Buddhism, notably the Jataka Tales, has greatly influenced Burmese literature. Many historical works are nonfiction. However, British colonization introduced many genres of fiction, which have become extremely popular today. Poetry features prominently, and there are several forms of poetry unique to Burmese literature. By 1976, only 411 titles were published annually, compared to 1882, when 445 titles were published. Various factors, especially the lengthened bureaucratic process to obtain printing permits, censorship, and increasing economic hardship of consumers because of the socialist economic schemes, contributed to the decline of Burmese literary output.

Popular novels have similar themes to Western novels, often involving adventure, espionage, detective work, and romance.
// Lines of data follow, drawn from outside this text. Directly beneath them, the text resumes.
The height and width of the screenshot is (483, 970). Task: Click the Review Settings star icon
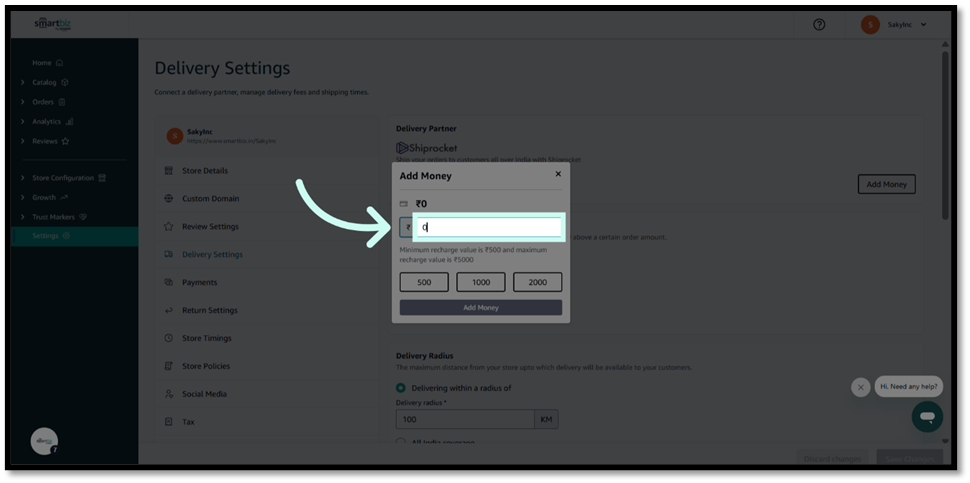tap(169, 227)
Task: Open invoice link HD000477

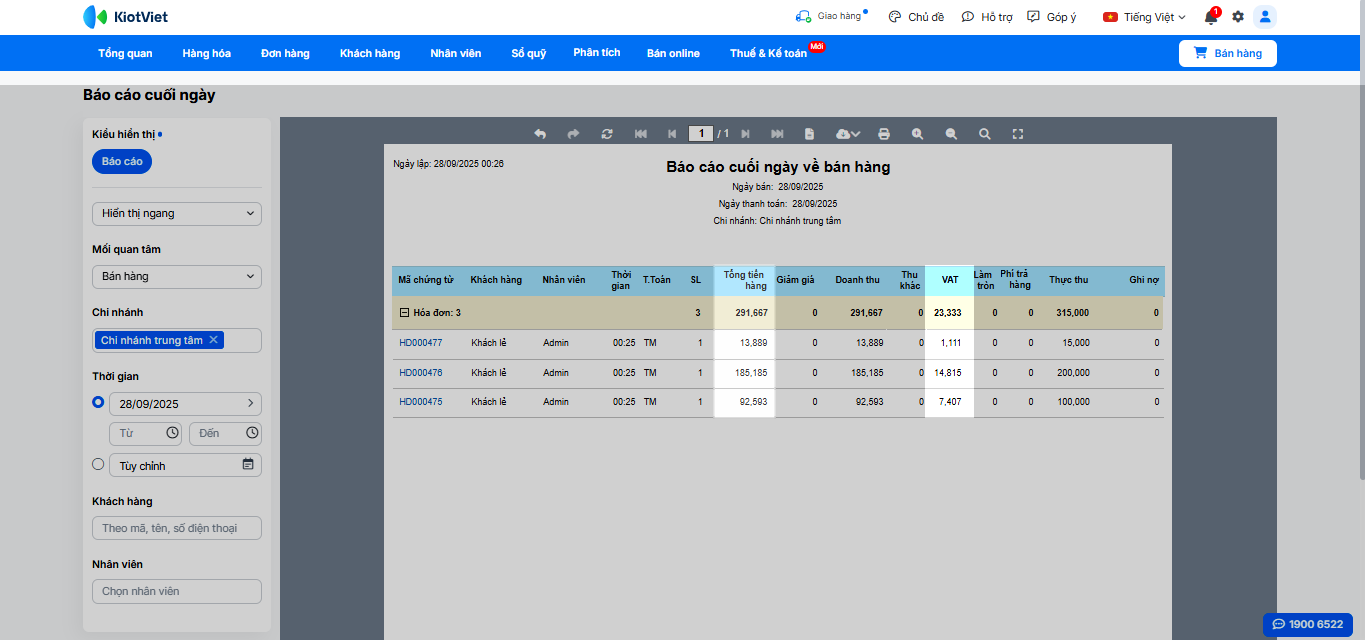Action: [420, 343]
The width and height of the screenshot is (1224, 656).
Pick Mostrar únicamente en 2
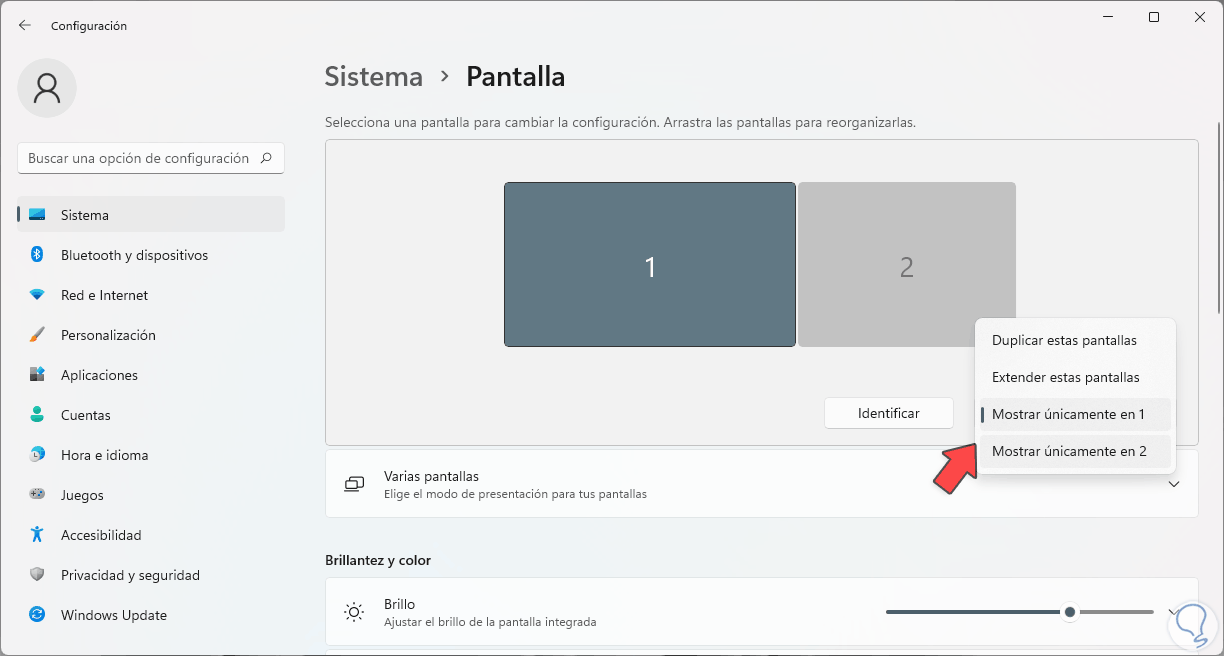click(1069, 452)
Many writers also translate Western novels, especially those of Arthur Hailey and Harold Robbins. The flourishing translation sector is the result of the Burmese government, which did not sign the Universal Copyright Convention Agreement, which would have forced Burmese writers to pay royalties to the original writers.

Short stories, often published in magazines, also enjoy tremendous popularity. They often deal with everyday life and have political messages (such as subtle criticisms of the capitalist system), partly because, unlike novels, short stories are not censored by the Press Scrutiny Board. Poetry is also a popular genre today, as it was during the monarchical times. However, unlike novels and other works, which use literary Burmese, poetry uses vernacular rather than literary Burmese. This reform movement is led by left-leaning writers who believe laymen's language (the vernacular and colloquial form of Burmese) should be used instead of formal Burmese in literature.
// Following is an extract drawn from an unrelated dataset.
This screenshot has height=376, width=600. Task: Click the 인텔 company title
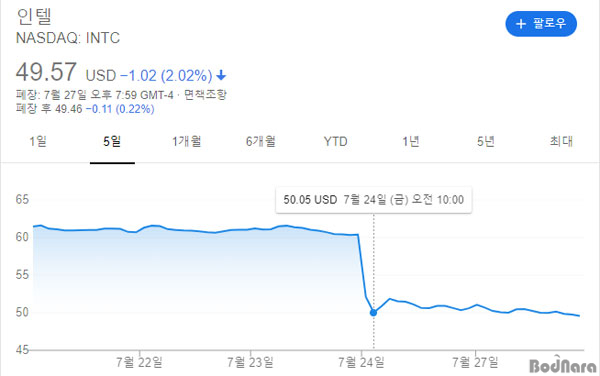tap(34, 17)
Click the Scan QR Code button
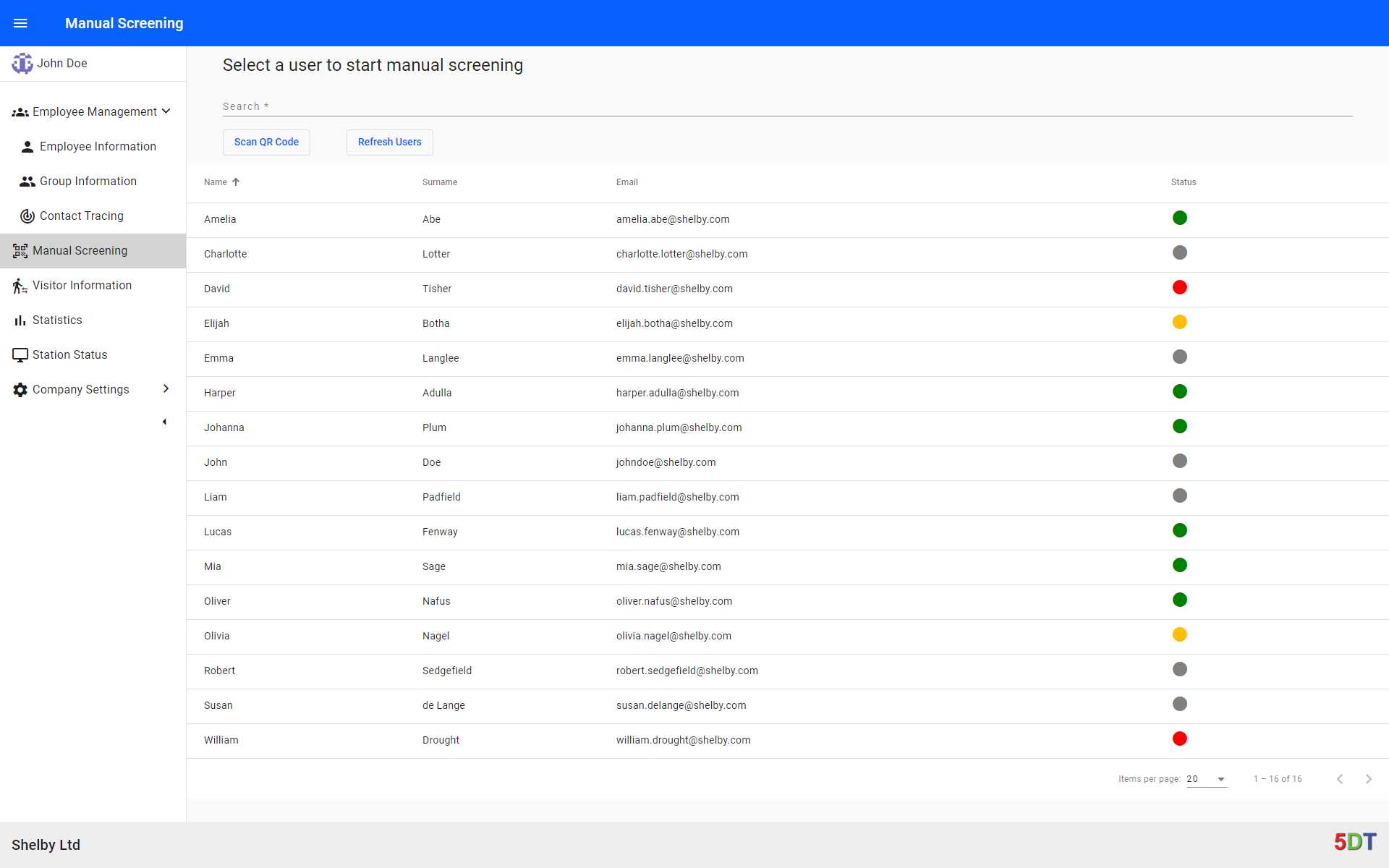Screen dimensions: 1389x868 coord(265,141)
One of the greatest female writers of the Post-colonial period is Journal Kyaw Ma Ma Lay. Khin Myo Chit was another important writer who wrote, among her works, The 13-Carat Diamond (1955), which was translated into many languages. The journalist Ludu U Hla was the author of numerous volumes of ethnic minority folklore, novels about inmates in U Nu-era jails, and biographies of people working in different occupations. Prime Minister U Nu himself wrote several politically oriented plays and novels.
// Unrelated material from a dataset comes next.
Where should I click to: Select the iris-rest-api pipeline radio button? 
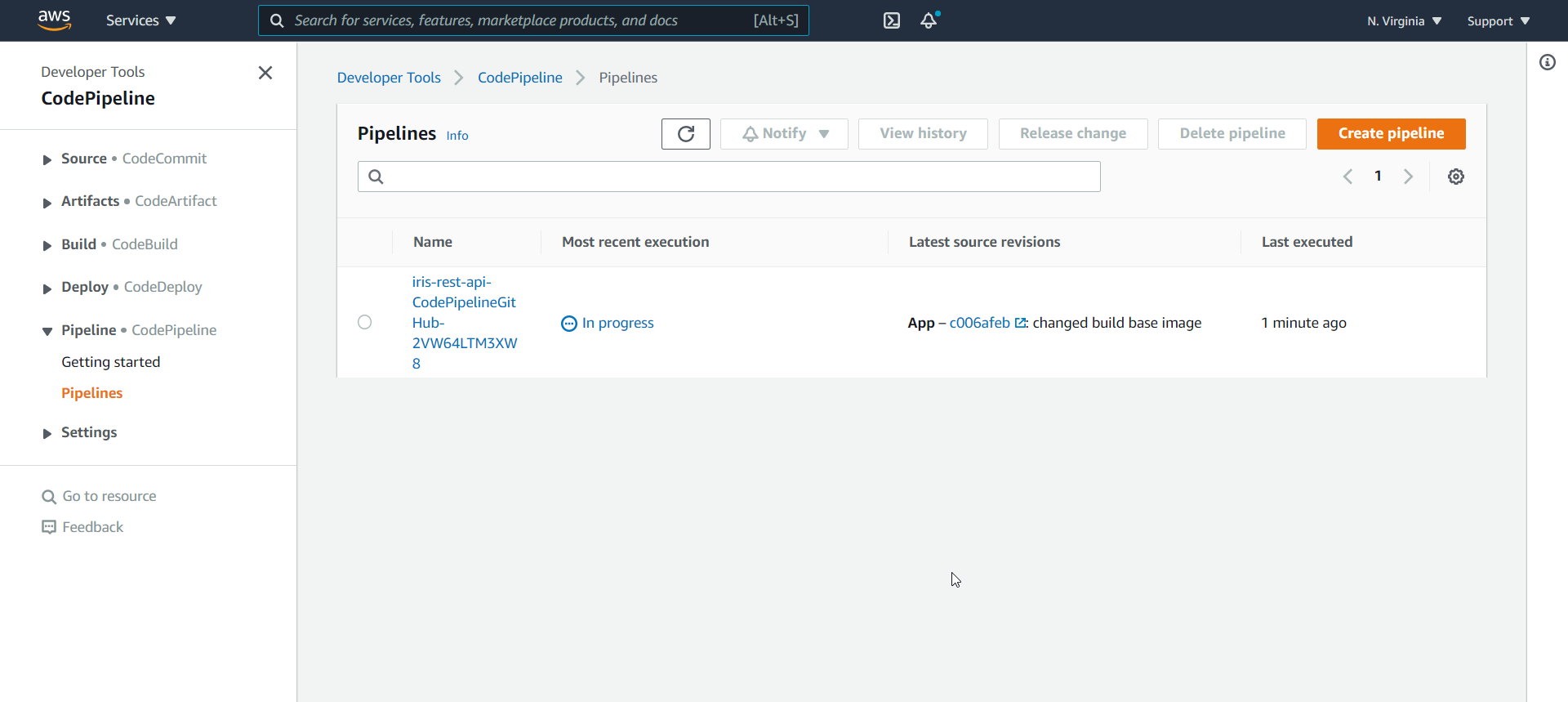click(364, 322)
Other prolific writers of the post-colonial era include Thein Phae Myint (and his The Ocean Traveller and the Pearl Queen, considered a Burmese classic), Mya Than Tint (known for his translations of Western classics like War and Peace), Thawda Swe and Myat Htun. Distinguished women writers, who have also been an ever-present force in Burmese literary history, include Kyi Aye, Khin Hnin Yu, and San San Nweh. Burmese Historians: Ba Shin, Than Tun, Thant Myint-U, Htin Aung, Sao Saimong, Myoma Myint Kywe, and San C. Po were famous in Burma.

Dance

Dance in Burma can be divided into dramatic, folk and village, and nat dances, each having distinct characteristics. Although Burmese dance has been influenced by the dance traditions. (), is also popular in Myanmar, Yodaya is the named that was given by Burmese for Thailand. The  dance is only dance with  for entertaining the royal families at royal court, it retains unique qualities that distinguish it from other regional styles, including angular, fast-paced and energetic movements and emphasis on pose, not movement.

Music

Various types of Burmese music use an array of traditional musical instruments, assembled in an orchestra known as hsaing waing which the Burmese saing saya Kyaw Kyaw Naing has made more widely known in the West. Traditional folk music is atypical in Southeast Asian music, as it is characterised by sudden shifts in rhythm and melody as well as change in texture and timbre. An instrument unique to Burma is the saung-gauk, an arched harp that can be traced to pre-Hittite times.

Classical traditions of Burmese music are found in the Mahagita, an extensive collection of classical songs and are typically divided into indoor and outdoor ensembles. These songs tend to be about various legends in Pali and subsequently in Burmese intermingled with Pali, related to religion or the power and glory of monarchs, and then the natural beauty of the land, forests and the seasons, eventually feminine beauty, love, passion and longing, in addition to folk music sung in the paddy fields. Pop music, both adopted and homegrown, however, dominates the music of Burma today.

Customs

The "traditional" Burmese greeting is mingalaba (, from Pali  and roughly translated as 'auspiciousness to you'). This is, however, a comparatively recent form of greeting, first emerging during British rule in Burma during the 19th to 20th centuries, coined as a Burmese language equivalent to 'hello' or 'how are you.' More informal rhetorical greetings such as "Have you eaten?" ( Htamin sa pi bi la) and "How are you?" ( Nei kaung la) are still common. "Hello" is also a popular greeting nowadays, whereas it used to be confined to answering the phone.

Clothing

The typical garment of the Burmese is the Indian lungi or , a sarong worn by both men and women. This replaced the traditional paso for men and tamein for women by the 20th century.  For business and formal occasions, Bamar men wear a Manchu Chinese jacket () over an English collar shirt (sometimes donning a turban called gaung baung), while Bamar women wear a blouse buttoned at the front, called  () or to the side, called  (), and a shawl. In urban areas, skirts and pants are becoming more common, particularly among the young.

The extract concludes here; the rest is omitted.